An image of Rhea Kapoor wearing a lehenga teamed with a pair of white Nike sneakers at sister Sonam Kapoor’s mehendi has gone viral. (Designed by Nidhi Mishra)
An image of Rhea Kapoor wearing a lehenga teamed with a pair of white Nike sneakers at sister Sonam Kapoor’s mehendi has gone viral. It’s being hailed as an epic fashion moment, the casting aside of high heels for comfort, at arguably the most formal of settings — a wedding. The groom, Anand Ahuja, was pointedly casual at his own reception, wearing a black bandhgala with grey and white Nikes. Similarly, at Cannes last week, actor Kirsten Stewart kicked off her heels and chose to walk the red carpet barefoot, presumably, a reaction to the strict dress code that requires women to wear heels.
Over a century ago, Oscar Wilde declared, everything popular is wrong. If one thinks of fashion only as freedom to be able to choose what you feel comfortable wearing, then, by all means, there’s nothing better than running shoes. It’s true also that athleisure wear — a combination of gym and yoga clothing — is one of the fastest growing segments in fashion, tapping into modern thought that there is something inherently cool about not caring about the rules. Every international celebrity from Gigi Hadid to Sarah Jessica Parker has been photographed flashing sneakers with dresses and pencil skirts, happily foregoing height, simultaneously influencing how the rest of the world feels about pairing staunch fashion opposites.

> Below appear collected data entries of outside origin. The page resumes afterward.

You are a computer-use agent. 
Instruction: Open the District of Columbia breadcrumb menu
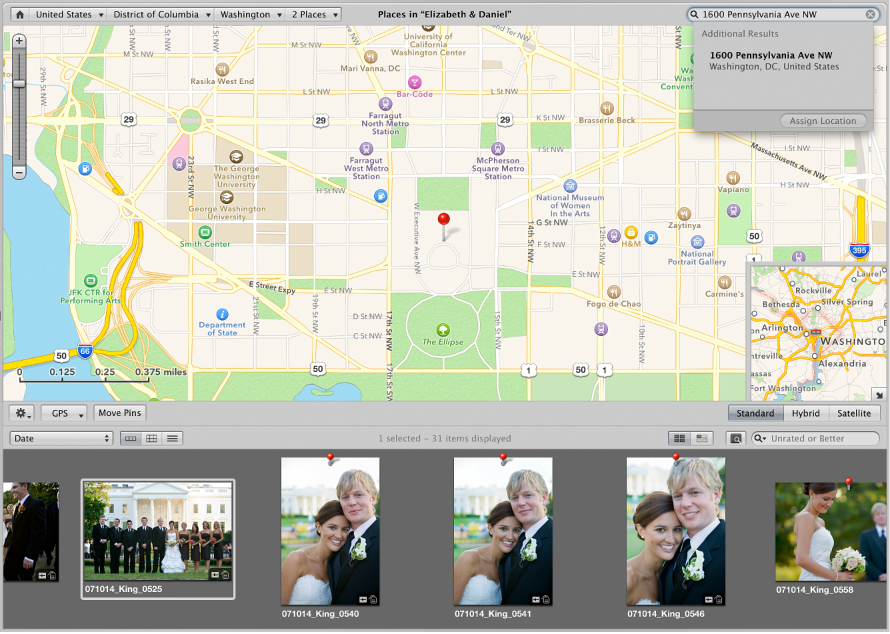coord(160,14)
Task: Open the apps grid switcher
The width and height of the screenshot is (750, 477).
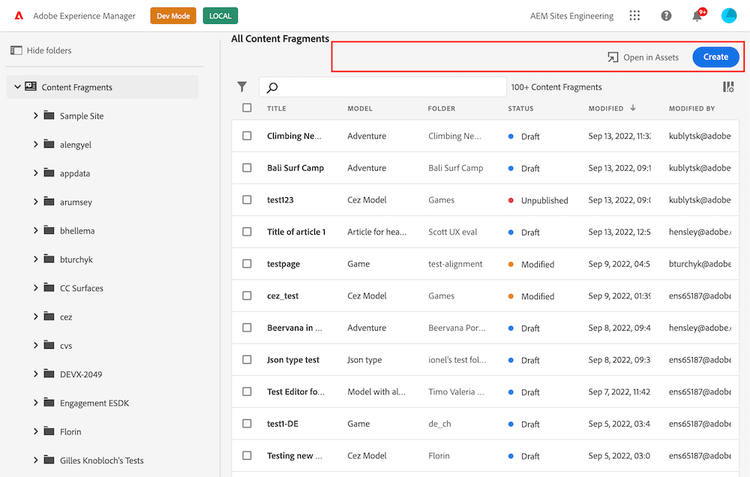Action: coord(635,16)
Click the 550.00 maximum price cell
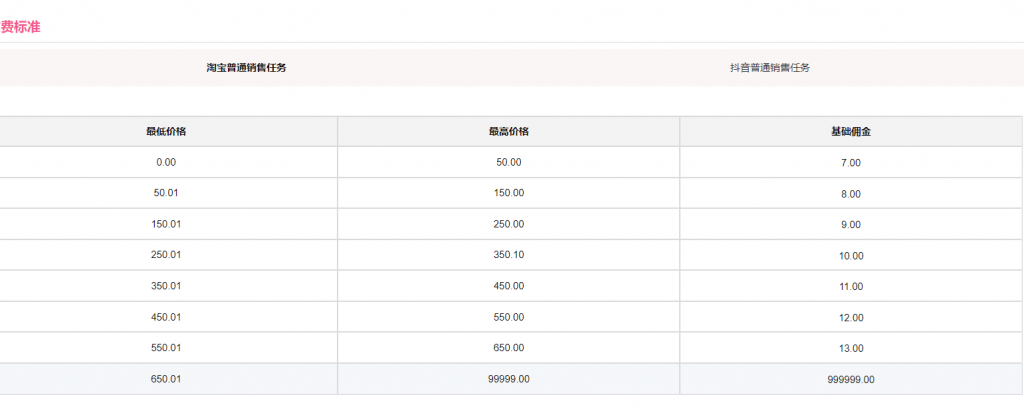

But how life works is when a quasi-celebrity gives a thumbs down to convention in sartorial matters, she gets to be called a pathbreaking trendsetter. It doesn’t mean sneakers with saris, lehengas or ghararas will work for everybody. Mostly everyone I checked with feels they are perfectly ghastly, as opposed to a delicate pair of stilettos or the traditional jutti. The shoes Rhea Kapoor wore have become a talking point more for rejecting the standard rather than improving the outfit. In these clickbait times, it’s crucial to flaunt carefully structured contrarian ideas and feminist ideals as political statements.
Stilettos, unfortunately, are facing a backlash from the new wave of virulent feminism that suggests high heels are a conspiracy to keep women in their place (or alas, feminine). If Cinderella were to be rewritten today, chances are there would not be a dainty glass shoe, more likely, horror of horrors, a practical, flat wedge. The problem with going on about the hideousness of heels and condemning the women who wear them—by applauding keds as cool for example—is again judging personal preferences, which is antithetical to feminism in any case.
Stewart indeed has a point that if men don’t have to wear high heels, she shouldn’t have to. But the argument can be made that women needn’t wear those stiff, uncomfortable gowns at Cannes either. Or go on starvation diets for weeks before in preparation. But they don’t want to wear tuxedos like the men because red carpet coverage is focussed entirely on women’s couture. It’s a terrific opportunity to showcase yourself and grab the limelight. The fact is, who are we kidding, there are some clothes that just look better with heels. The pain of walking on tiptoes for a few hours, I imagine, is highly preferable to seeing footage of yourself years later, looking short and dumpy.
A Delhi-based makeup artist I know was flown down to Riyadh six-eight times for the fittings of a Saudi princess’ wedding trousseau. The couturier Valentino’s requirement was that he had to see his gowns complete with hair and make-up on the bride, and photograph and analyse them carefully, for the final day. It was a painstaking process but when fashion is held to serious standards, outfits and accessories have the power to control what the world sees. To be sure, not heels nor flats are central to a woman’s identity. Occasionally though, it is fair to acknowledge heels carry some symbolic benefits whereas, flats can feel alarmingly like submission.